Gordon's Wine Bar sits on Villiers Street, half a flight below pavement level, in the cellar of a brick building that the Kipling family rented in the 1890s. The bar opened in 1890 and is widely cited as London's oldest continuously trading wine bar — The Evening Standard's heritage-pubs guide lists it as a Grade II-listed and the Historic England record confirms the listing. The room is candle-lit, low-vaulted, and walks straight into a Dickens illustration.
The right visitor wants wine and cheese in a room that hasn't been redesigned in living memory. The wrong visitor wants cocktails, a craft-beer list, or table service for a group of more than four — the bar runs on order-at-the-counter and a no-reservations queue. Time Out London calls the queue "the most worth-it wait in central London."
The basics.
Embankment · Embankment tube, 90 seconds · Charing Cross 4 min
The physical space.
Two adjoining vaulted cellars connected by a low brick arch, lit almost entirely by candles in wine-bottle holders. The Guardian's London pubs guide describes the back vault as "genuinely catacomb-like," which is accurate. The bar runs along the front room; cheese and charcuterie are cut to order at a counter beside the till. In summer the operation spreads up to Watergate Walk on the Thames Embankment side, with long communal tables.
What to order, what to skip.
Wine by the glass starts at £6.50, with a small-glass option on every bottle for tasting. The house list runs about 80 wines, weighted to Old World and the cellar's specialty: port (35-plus options, from £5 a glass) and sherry. Decanter magazine has praised the port programme as "unusually serious for a pub-style bar." The cheese board (£14) is the order with a glass of LBV port; the meat-and-cheese combo (£18) is the table standard.

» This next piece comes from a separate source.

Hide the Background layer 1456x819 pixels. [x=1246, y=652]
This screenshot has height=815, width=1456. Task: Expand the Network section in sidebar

Skip asking for cocktails — the bar does not make them, has not since 1890, and the staff are polite about turning the request down. Bottled beer is limited to one ale and one lager.
When the room shifts.
Weekday after-work between 17:30 and 19:30 is when the bar is at its most chaotic — civil-service and theatre-staff Embankment crowd, three deep at the counter. The Infatuation London places the bar in its "first-time London visitor" must-do list. Weekends shift to tourists and date crowds; Sundays are the quietest.
The recurring notes.
- "Get there at 5pm sharp or wait an hour. The vault seats are worth the gamble." — r/london "hidden gems" thread
- Historic England: 47 Villiers Street, Grade II listed (1973). Rudyard Kipling rented the building in 1890 while writing The Light That Failed. — Historic England listing
- "The cheese board and a glass of LBV is still the order. Skip the food otherwise." — Google Maps reviews
- "London's oldest wine bar — and the only one that still feels Victorian without faking it." — Time Out London
Match the night to the room.
- Right for:A Friday after-work in a room that pre-dates Friday after-works.
- Right for:Cheese, port, and a first London date that needs no introduction.
- Avoid if:You want a cocktail, a booth, or a table guaranteed by reservation.